## Reading passage
You must implement a tokenizer, parser, type checker, IR generator and Assembly generator for the following language constructs, as instructed by the tasks in chapters 2-7. Chapter 4’s interpreter is optional but recommended.

Integer literals
Boolean literals (compiled to values 1 and 0 for now)
Binary operators +, -, *, /, %, ==, !=, <, <=, >, >=, and, or with precedence and left-associativity.
Unary operators - and not
Library functions print_int, read_int and print_bool
Blocks of statements
Local variables with initializers
Assignment statements (right-associative)
if-then and if-then-else
while loops

Functions (15p)

Initially our compiler only compiles a single top-level expression. Make it possible to define new functions as well.

Example:

fun square(x: Int): Int {
    return x * x;
}

fun vec_len_squared(x: Int, y: Int): Int {
    return square(x) + square(y);
}

fun print_int_twice(x: Int) {
    print_int(x);
    print_int(x);
}

print_int_twice(vec_len_squared(3, 4));

Guide:

Currently our language’s top-level syntactic element is one or more top-level expressions. Let’s change it to be a module instead. A module can contain function definitions in addition to the top-level expressions. (In this design, you should not consider modules and function definitions themselves to be expressions).

Make the following structural changes, but don’t write code to actually do anything with function definitions just yet:
- Define AST node types for function definitions and modules.
- Change the parser to emit a module AST node instead of an expression AST node. (For now it can emit a module containing just a top-level expression and no functions.)
- Change the interpreter, type-checker and IR generator to take a module AST node as input (For now they can ignore any functions and just work on the top-level expression.)

## Activities
**1)** Name every compiler component that the compiler course text says must be implemented.
**2)** Please extract from the compiler course text the stretch from "Make the following" through "and no functions.)".

## Data excerpt
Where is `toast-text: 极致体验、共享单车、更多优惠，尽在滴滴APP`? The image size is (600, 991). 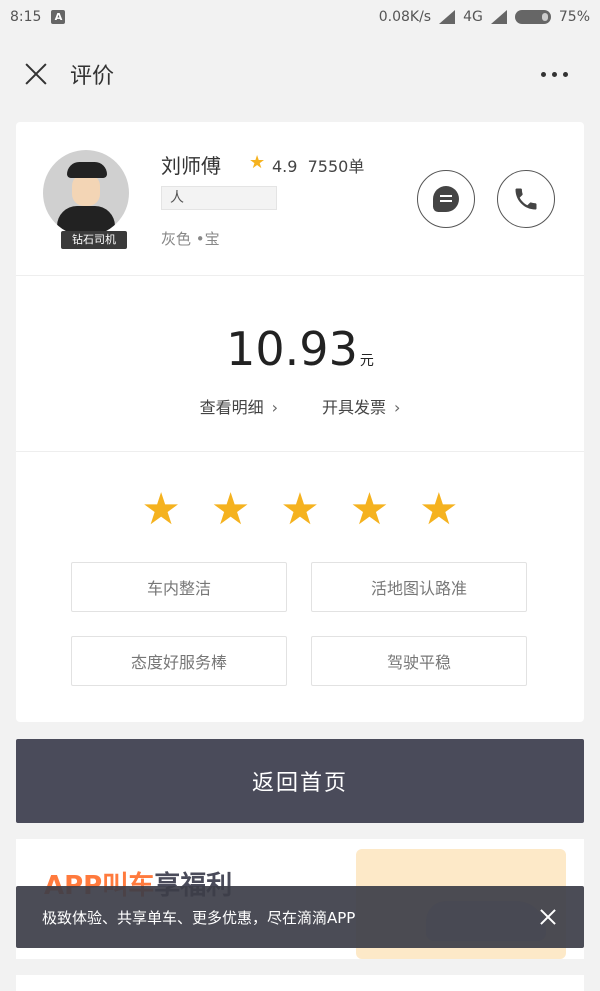
toast-text: 极致体验、共享单车、更多优惠，尽在滴滴APP is located at coordinates (199, 918).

## Results of the exercise
**1)**
- Tokenizer
- Parser
- Type checker
- IR generator
- Assembly generator

**2)**
Make the following structural changes, but don’t write code to actually do anything with function definitions just yet:
- Define AST node types for function definitions and modules.
- Change the parser to emit a module AST node instead of an expression AST node. (For now it can emit a module containing just a top-level expression and no functions.)